* _Exercise requirements_
Below is a block of records. Copy every line in it that contains the word "model".

Collected data entries
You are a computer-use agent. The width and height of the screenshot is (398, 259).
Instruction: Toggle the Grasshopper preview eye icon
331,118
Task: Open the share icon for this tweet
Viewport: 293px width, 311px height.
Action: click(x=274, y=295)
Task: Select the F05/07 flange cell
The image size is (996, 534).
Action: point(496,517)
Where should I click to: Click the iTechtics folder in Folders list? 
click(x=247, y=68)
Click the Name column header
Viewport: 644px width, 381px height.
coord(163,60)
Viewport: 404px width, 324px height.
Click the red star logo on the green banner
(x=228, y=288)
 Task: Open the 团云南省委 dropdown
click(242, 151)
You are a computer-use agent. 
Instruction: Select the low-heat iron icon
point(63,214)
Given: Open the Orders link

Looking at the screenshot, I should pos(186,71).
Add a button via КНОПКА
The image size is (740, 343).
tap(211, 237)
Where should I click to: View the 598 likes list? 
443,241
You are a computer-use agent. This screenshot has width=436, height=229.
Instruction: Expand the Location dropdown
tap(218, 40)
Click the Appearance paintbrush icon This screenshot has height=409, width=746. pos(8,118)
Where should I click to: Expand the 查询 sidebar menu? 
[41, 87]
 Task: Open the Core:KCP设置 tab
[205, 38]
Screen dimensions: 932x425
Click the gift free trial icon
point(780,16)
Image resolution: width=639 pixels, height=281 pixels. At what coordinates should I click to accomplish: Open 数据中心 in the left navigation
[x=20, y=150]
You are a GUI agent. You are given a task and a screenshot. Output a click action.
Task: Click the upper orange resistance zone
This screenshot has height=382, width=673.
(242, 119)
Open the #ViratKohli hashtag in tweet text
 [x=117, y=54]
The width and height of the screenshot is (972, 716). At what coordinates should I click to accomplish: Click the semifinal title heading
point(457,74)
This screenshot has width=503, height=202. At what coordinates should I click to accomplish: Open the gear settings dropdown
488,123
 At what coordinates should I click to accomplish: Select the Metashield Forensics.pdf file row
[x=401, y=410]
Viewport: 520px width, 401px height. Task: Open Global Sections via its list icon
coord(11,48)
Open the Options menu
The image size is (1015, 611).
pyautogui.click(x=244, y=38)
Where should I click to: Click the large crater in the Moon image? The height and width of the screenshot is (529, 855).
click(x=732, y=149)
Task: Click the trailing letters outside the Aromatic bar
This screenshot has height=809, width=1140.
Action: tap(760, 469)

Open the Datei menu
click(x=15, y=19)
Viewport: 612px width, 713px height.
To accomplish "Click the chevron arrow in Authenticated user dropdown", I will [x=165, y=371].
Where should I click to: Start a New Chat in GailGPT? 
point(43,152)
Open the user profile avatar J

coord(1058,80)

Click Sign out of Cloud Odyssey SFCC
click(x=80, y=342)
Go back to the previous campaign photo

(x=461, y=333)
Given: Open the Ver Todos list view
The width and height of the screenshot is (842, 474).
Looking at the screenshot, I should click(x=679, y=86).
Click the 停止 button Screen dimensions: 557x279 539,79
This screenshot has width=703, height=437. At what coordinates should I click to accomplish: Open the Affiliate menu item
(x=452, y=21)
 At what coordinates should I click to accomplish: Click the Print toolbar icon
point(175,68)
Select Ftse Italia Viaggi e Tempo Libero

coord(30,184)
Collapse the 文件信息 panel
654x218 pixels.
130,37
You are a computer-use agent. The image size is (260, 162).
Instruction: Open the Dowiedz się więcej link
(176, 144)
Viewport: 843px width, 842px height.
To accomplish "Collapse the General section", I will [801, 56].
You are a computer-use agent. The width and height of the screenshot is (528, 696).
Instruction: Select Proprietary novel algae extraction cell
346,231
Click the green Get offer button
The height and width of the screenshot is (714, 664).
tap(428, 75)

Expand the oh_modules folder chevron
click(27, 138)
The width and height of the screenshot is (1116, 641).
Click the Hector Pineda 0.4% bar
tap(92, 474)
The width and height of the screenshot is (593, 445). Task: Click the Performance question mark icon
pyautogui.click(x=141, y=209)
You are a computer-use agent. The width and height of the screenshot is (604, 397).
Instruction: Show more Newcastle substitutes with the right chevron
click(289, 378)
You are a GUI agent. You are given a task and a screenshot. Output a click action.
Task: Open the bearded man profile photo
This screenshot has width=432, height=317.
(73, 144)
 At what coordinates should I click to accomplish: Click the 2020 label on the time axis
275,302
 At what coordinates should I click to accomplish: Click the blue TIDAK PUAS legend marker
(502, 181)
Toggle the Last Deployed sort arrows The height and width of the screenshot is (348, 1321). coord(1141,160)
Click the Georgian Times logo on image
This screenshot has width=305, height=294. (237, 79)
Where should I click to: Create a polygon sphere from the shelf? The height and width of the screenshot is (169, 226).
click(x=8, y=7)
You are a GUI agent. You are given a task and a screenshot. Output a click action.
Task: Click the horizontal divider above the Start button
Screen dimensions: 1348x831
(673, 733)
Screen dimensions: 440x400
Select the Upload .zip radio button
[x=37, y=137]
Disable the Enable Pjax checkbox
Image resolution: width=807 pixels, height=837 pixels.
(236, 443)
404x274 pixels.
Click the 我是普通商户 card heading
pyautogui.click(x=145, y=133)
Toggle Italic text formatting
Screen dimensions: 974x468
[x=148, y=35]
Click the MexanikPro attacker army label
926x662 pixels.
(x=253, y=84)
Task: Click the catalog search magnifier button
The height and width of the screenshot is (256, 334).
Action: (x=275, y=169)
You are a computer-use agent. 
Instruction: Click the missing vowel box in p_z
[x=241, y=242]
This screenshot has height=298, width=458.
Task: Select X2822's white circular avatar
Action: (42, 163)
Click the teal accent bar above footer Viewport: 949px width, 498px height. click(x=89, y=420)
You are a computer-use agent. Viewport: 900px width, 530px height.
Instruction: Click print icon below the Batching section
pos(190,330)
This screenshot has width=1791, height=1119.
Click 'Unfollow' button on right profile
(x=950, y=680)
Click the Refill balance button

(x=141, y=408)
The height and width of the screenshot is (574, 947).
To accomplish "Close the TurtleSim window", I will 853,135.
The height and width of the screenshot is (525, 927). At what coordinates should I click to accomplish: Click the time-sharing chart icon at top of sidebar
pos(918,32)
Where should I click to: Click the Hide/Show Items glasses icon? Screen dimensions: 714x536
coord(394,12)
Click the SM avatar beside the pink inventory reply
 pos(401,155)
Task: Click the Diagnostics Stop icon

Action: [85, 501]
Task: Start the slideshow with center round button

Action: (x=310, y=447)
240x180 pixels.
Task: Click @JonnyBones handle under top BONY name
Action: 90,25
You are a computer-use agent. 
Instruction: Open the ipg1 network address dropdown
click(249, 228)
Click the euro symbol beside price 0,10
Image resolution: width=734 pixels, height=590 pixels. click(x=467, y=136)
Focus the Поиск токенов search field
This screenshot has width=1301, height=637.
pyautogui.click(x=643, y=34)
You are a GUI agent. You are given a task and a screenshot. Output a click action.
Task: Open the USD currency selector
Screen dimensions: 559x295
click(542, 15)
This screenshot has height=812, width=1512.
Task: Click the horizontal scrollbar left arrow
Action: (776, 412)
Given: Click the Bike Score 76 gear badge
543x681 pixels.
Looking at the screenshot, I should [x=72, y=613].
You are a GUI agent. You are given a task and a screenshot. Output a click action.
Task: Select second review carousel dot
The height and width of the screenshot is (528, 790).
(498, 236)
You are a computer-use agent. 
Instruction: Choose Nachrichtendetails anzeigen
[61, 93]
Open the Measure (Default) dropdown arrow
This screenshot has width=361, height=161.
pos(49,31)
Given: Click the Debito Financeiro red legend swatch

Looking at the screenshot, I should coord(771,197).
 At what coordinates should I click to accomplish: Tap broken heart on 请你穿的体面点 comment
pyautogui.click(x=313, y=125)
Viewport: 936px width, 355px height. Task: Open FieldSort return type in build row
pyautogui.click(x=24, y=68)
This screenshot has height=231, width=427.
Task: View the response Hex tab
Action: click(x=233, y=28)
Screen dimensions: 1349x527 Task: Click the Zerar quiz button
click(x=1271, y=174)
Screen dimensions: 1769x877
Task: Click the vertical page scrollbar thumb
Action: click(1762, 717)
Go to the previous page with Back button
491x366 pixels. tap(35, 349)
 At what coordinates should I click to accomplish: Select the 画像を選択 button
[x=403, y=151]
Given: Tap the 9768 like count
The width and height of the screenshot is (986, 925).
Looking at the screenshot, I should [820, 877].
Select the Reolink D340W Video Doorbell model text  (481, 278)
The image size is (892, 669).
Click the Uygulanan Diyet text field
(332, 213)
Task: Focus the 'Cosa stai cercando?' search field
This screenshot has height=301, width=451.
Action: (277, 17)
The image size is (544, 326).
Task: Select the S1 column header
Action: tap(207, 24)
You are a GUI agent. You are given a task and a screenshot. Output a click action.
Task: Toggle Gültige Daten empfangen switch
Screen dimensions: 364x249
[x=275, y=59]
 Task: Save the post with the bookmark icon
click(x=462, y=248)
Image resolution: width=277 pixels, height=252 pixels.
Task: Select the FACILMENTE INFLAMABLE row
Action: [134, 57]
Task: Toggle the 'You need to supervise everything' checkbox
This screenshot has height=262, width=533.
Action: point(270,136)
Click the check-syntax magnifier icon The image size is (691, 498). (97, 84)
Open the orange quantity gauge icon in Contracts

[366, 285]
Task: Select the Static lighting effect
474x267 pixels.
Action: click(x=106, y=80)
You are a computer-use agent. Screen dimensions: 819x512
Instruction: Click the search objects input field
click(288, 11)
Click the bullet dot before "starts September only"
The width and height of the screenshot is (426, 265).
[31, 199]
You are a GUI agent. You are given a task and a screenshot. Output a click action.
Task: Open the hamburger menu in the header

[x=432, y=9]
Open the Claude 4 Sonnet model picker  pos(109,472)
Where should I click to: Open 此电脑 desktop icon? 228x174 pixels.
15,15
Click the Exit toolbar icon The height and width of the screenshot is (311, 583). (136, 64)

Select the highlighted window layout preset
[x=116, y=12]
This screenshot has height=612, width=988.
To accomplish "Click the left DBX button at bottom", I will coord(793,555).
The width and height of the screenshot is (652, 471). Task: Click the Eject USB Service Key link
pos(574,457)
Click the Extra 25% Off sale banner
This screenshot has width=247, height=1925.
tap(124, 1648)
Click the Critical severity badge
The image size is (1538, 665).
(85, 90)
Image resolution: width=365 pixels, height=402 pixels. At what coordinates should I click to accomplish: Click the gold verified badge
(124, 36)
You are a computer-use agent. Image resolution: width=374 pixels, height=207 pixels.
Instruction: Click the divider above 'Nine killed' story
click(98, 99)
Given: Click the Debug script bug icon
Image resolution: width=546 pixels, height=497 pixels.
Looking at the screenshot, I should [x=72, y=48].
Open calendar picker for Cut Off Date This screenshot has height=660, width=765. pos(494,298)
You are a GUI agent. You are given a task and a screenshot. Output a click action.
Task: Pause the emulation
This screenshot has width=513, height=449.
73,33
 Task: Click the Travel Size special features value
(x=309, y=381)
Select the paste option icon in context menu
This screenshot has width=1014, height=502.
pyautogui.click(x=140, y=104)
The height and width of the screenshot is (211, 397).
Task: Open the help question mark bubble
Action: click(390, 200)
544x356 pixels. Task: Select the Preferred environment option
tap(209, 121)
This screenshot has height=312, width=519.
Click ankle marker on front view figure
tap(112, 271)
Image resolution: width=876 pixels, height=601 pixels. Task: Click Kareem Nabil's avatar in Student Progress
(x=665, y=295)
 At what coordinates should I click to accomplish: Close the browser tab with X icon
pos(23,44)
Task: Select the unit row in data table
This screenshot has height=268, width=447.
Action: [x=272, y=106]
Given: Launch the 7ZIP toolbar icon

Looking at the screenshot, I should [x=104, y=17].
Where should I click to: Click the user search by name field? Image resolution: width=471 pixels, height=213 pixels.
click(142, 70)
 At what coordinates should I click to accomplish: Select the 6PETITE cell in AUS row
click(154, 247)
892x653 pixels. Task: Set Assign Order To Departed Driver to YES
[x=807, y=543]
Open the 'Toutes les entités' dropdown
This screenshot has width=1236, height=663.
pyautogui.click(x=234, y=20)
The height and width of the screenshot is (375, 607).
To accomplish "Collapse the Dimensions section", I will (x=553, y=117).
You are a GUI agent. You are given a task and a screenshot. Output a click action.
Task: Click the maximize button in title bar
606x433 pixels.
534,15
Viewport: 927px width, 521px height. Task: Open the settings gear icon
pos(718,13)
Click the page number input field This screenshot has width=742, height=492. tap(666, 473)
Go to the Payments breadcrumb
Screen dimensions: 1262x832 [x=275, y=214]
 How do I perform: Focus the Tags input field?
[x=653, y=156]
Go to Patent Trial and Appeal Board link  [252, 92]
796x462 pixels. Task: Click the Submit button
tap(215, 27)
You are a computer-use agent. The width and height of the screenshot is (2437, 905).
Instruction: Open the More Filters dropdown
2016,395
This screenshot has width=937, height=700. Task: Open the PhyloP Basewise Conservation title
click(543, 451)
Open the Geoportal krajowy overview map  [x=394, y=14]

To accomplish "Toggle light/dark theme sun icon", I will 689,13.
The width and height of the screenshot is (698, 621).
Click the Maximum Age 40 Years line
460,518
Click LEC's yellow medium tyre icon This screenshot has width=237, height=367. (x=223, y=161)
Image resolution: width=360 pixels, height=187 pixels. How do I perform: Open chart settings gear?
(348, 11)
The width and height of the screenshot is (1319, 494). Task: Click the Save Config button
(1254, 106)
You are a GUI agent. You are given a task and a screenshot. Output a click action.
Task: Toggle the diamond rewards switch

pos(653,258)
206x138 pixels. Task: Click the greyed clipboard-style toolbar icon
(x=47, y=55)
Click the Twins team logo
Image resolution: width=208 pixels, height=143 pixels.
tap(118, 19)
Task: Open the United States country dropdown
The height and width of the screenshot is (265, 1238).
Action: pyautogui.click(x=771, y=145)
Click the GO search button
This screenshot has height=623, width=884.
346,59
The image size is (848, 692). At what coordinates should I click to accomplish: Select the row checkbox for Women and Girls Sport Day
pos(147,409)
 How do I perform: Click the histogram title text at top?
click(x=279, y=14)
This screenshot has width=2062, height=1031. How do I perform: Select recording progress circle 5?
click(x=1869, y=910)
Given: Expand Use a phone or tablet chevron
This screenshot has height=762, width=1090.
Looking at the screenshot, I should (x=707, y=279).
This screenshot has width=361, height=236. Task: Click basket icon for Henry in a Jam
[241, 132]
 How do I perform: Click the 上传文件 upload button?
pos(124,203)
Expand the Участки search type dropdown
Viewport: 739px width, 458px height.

* _The answer_
Select the Reolink D340W Video Doorbell model text  (481, 278)
Open the Claude 4 Sonnet model picker  pos(109,472)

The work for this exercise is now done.